Quiero destacar su dignidad, honradez y franqueza, cualidades que juntas son fundamento de una vida humana. En esas confesiones escritas en 1934, lamentaba su falta de conocimientos: «El obstáculo contra el que he chocado toda mi vida» y que paliaba como mejor sabía. Siempre consciente del objetivo de educar a la clase trabajadora para una vida mejor, comenzó a trabajar por unas ideas que procuraban con desinterés el mejor beneficio para todos y el no hacer daño a nadie; un imperativo de conciencia. Para él, lo fundamental era el hombre. Con los años reconocería que el anarquismo teórico era simplista en sus planteamientos, pero se adhería a su afán de una patria universal. Veía que hay buenos y malos en todas partes, y que entre sus compañeros también había quienes «lo que les arrastraba a la pelea era la ambición de subir, de figurar, de escalar un puesto». Su proyecto era que hablasen las ideas de justicia social y de fraternidad, no el odio de clase.

Aceptando la violencia sistemática, la humanidad retrocede en varios siglos de civilización. Era contundente y veraz al afirmar que «es inútil acumular más odios. Sobran los que hay». Por todo ello, era radical al rechazar la «aberración monstruosa» de contestar a un terrorismo con otro. Al terrorismo de Estado y al de la patronal no le debía responder un terrorismo obrero. Al comienzo, calló y simuló a sus compañeros. Luego se avergonzó de esa actitud y denunció la penosa verdad de «hechos repugnantes, sin justificación alguna»: los inductores y los autores materiales del terrorismo obrero eran miembros visibles de la organización. «Estos jóvenes no obraban por su cuenta. No era de ellos la iniciativa de quienes habían de ser las víctimas». «Echaron sobre las luchas sindicales un borrón que sólo el tiempo y la desaparición de la generación que los presenció podrá olvidar por completo». El mal era profundo. «La atmósfera que se formó contra mí en los medios donde esos elementos predominaban era irrespirable», se habló de imponerle silencio por la fuerza.
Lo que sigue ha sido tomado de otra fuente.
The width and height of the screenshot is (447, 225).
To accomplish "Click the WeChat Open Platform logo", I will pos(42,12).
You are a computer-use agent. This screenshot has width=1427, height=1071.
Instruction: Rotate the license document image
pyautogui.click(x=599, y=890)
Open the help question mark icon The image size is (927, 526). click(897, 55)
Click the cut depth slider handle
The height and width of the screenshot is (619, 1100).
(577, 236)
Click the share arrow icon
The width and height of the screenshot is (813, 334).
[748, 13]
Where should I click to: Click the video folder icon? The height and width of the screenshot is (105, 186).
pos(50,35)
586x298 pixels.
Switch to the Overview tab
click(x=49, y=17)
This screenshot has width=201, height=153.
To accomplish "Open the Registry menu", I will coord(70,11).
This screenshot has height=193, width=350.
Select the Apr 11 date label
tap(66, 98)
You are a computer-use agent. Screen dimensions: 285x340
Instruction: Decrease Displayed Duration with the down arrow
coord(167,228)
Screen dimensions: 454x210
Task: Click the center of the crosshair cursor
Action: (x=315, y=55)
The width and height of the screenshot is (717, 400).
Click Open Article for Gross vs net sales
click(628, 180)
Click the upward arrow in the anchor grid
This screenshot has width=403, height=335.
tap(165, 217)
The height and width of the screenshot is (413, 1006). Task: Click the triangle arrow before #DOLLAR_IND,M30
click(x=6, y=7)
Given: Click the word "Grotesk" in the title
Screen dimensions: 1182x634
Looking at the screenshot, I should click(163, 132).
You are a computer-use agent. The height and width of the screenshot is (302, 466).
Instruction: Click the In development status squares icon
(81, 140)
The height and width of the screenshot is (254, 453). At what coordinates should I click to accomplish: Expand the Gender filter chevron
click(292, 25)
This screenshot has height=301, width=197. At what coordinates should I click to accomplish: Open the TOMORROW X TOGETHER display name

«Entre la avalancha de trabajadores de buena voluntad que acudían a los sindicatos, venía también esa clase especial de individuos que viven en el lindero incierto que hay entre el trabajo y la delincuencia común. Individuos que un día trabajan, y al día siguiente, si la ocasión se les presenta, roban o matan, que para ellos, al fin y al cabo, todo es igual». Consecuencias que trajo ese terrorismo fueron la indiferencia y complacencia de una mayoría del pueblo, insensible ante el crimen, esto es, un envilecimiento social. Asimismo un estallido de intereses de «la gente que perdió la costumbre del trabajo y que no quería recomenzar su educación profesional». ¿Qué enseñanzas hemos sacado de nuestros errores?, se preguntaba Ángel Pestaña. Hubo muchos, y de bulto. También hubo aciertos: «Que España entera nos contempló un día, entremezclada de asombro su admiración: cuando la famosa huelga de La Canadiense fue una de ellas. Dimos tal sensación de poder, de organización de disciplina, que fue asombro de propios y extraños». Pero fue un hecho aislado, «no ha tenido segunda parte todavía, y no sabemos si algún día la tendrá».

Aquella huelga consiguió en 1919 el reconocimiento en toda España de la jornada laboral de 8 horas. Déjenme, amigos lectores, que añore esa CNT que se perdió, la de Pestaña, Seguí, Peiró o Peirats, entre tantos otros. Y que ante este nuevo año brinde por la causa de los trabajadores, los que quieren serlo: abnegados y responsables, soñadores y razonables, flexibles e insobornables, pero intransigentes con las faltas a la verdad y la justicia.